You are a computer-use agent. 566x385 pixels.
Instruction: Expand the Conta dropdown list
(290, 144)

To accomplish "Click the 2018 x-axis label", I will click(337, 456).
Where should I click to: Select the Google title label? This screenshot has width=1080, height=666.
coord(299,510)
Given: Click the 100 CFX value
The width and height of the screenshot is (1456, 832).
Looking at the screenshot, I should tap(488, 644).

...

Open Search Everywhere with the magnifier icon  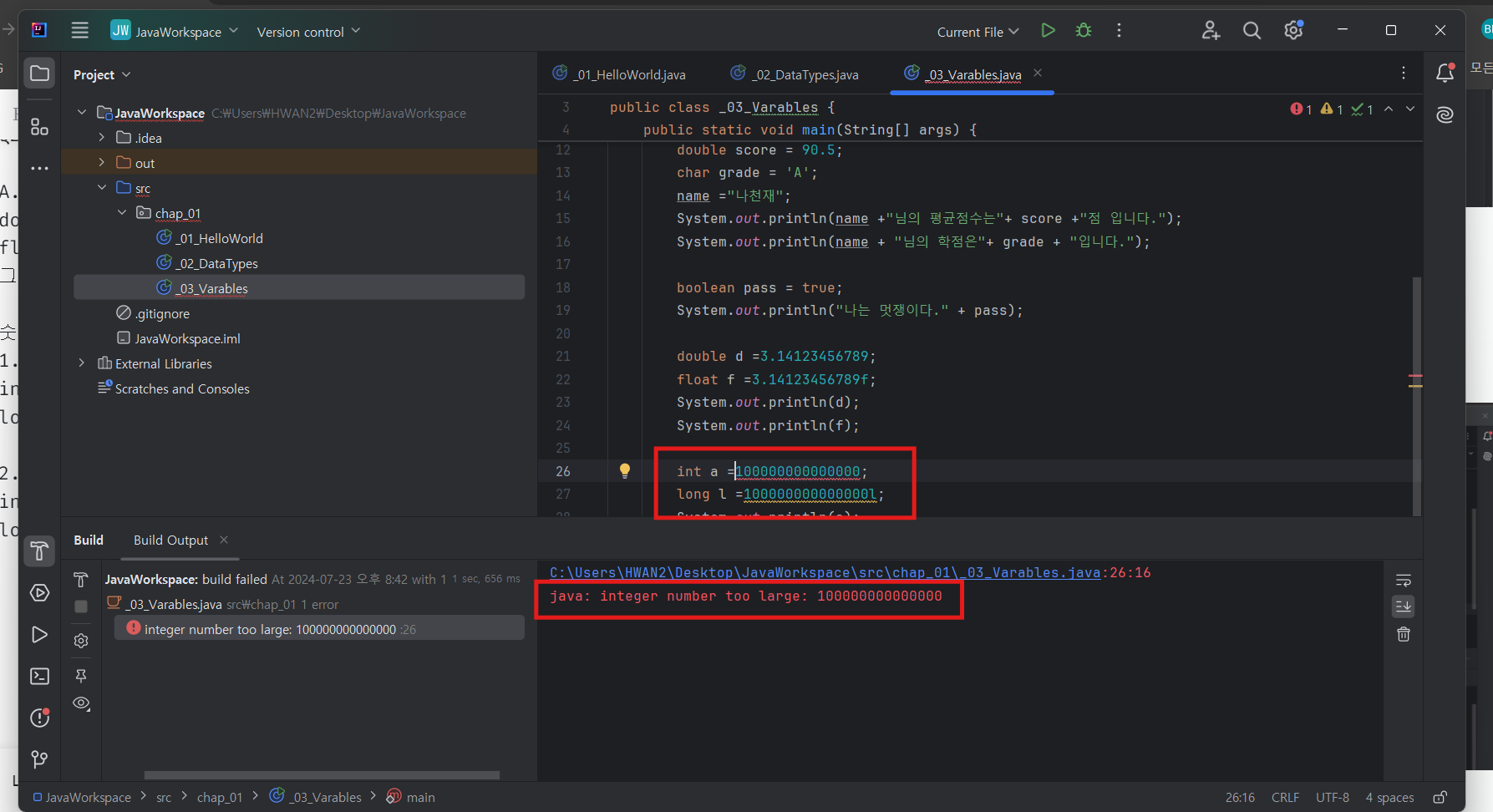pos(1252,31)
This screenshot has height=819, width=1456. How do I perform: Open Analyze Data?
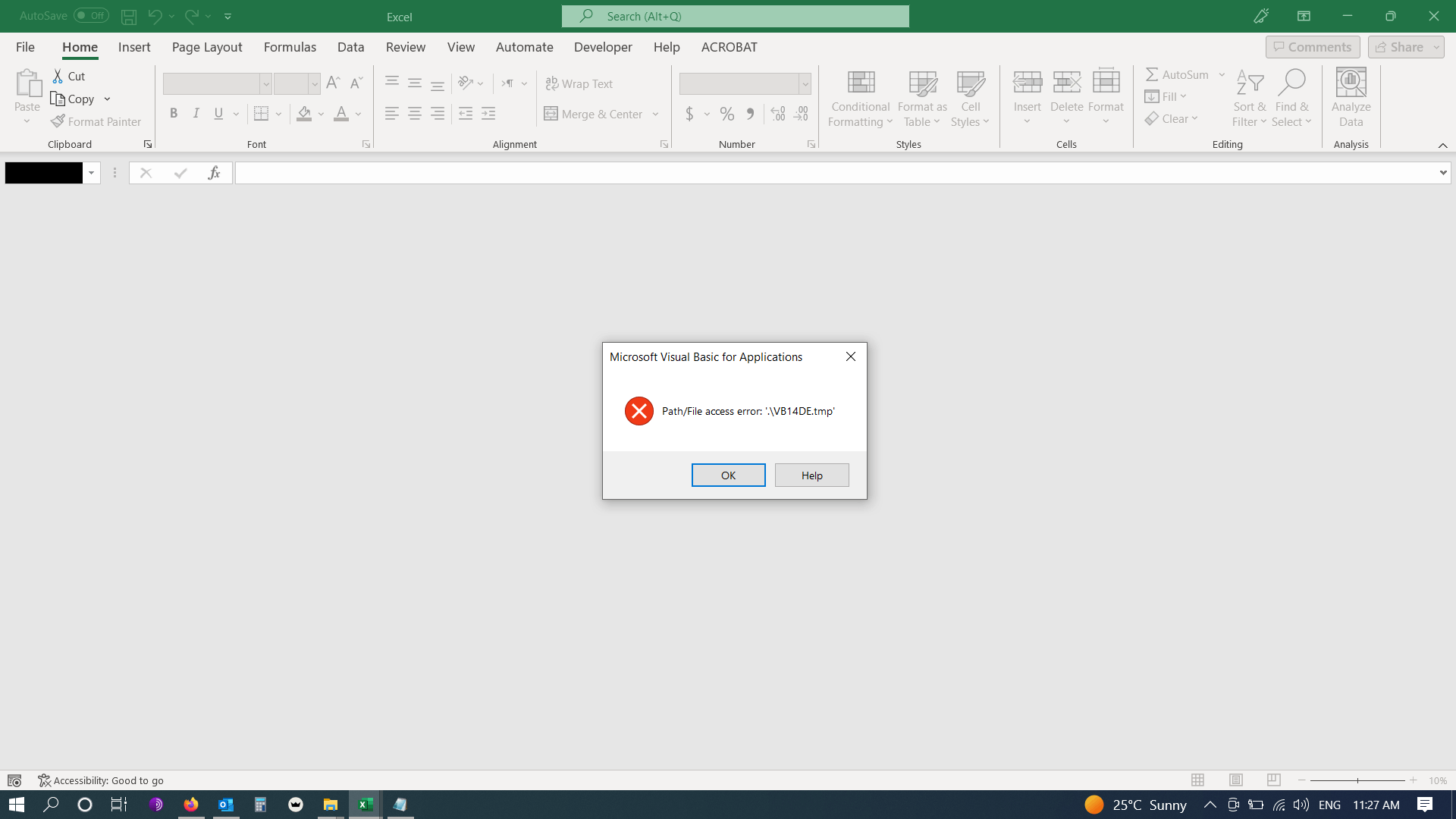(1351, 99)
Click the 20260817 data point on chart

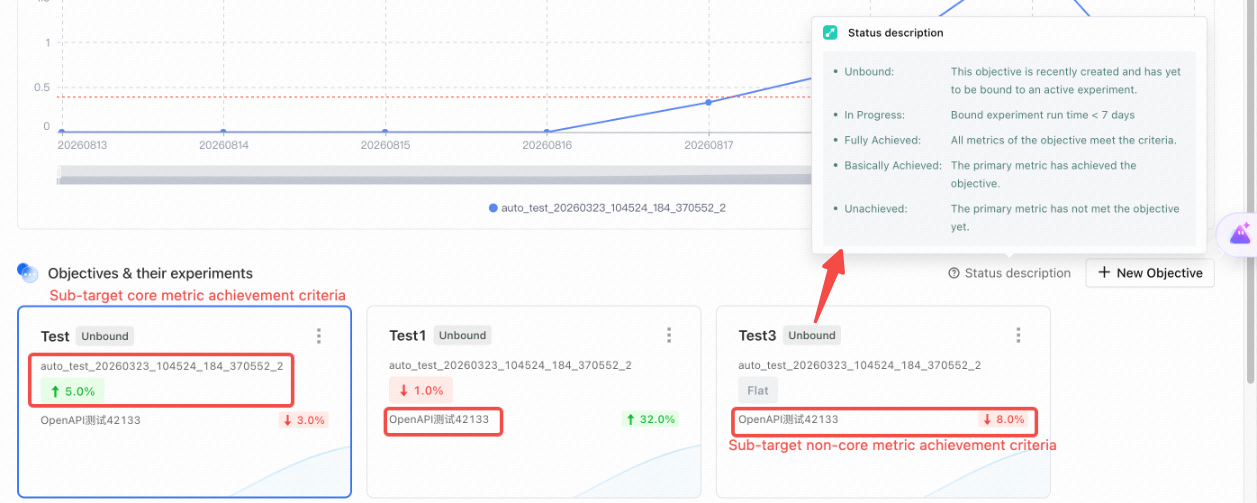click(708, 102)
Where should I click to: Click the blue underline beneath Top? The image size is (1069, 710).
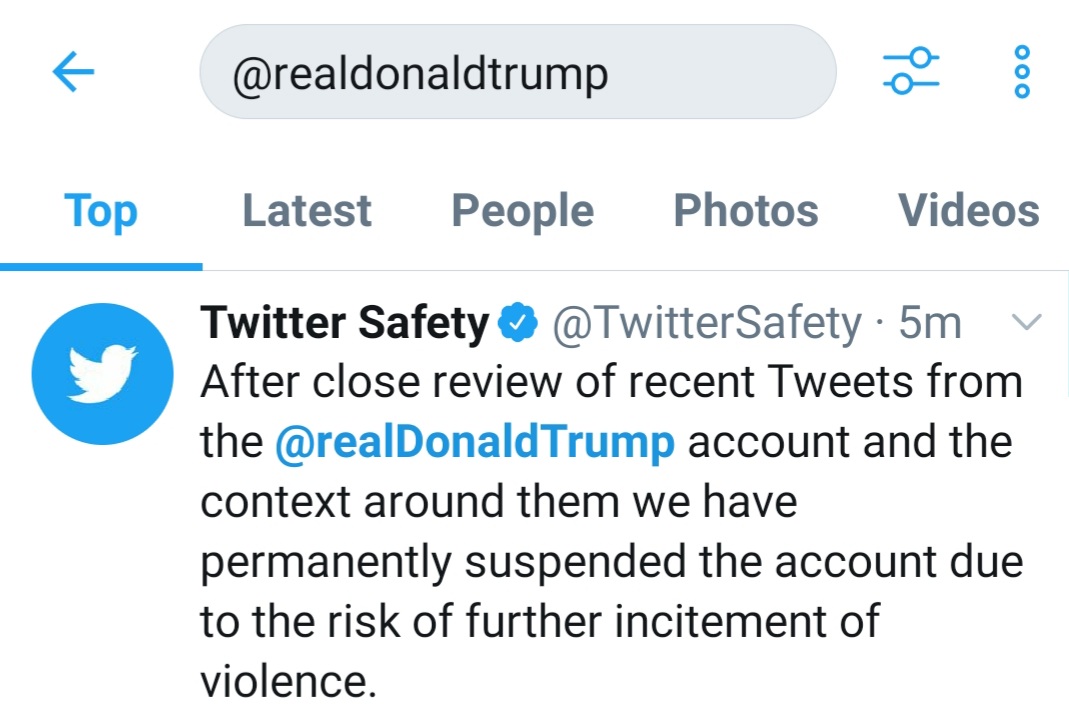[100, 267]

__WHAT YOU HAVE TO DO__:
Convert the material from the line containing "will click(337, 456)." through the line containing "Looking at the", both included, into a JSON list of strings with one string per line. Omit any blank lines.

__FULL RESPONSE__:
[
  "To accomplish \"Click the 2018 x-axis label\", I will click(337, 456).",
  "Where should I click to: Select the Google title label? This screenshot has width=1080, height=666.",
  "coord(299,510)",
  "Given: Click the 100 CFX value",
  "The width and height of the screenshot is (1456, 832).",
  "Looking at the screenshot, I should tap(488, 644)."
]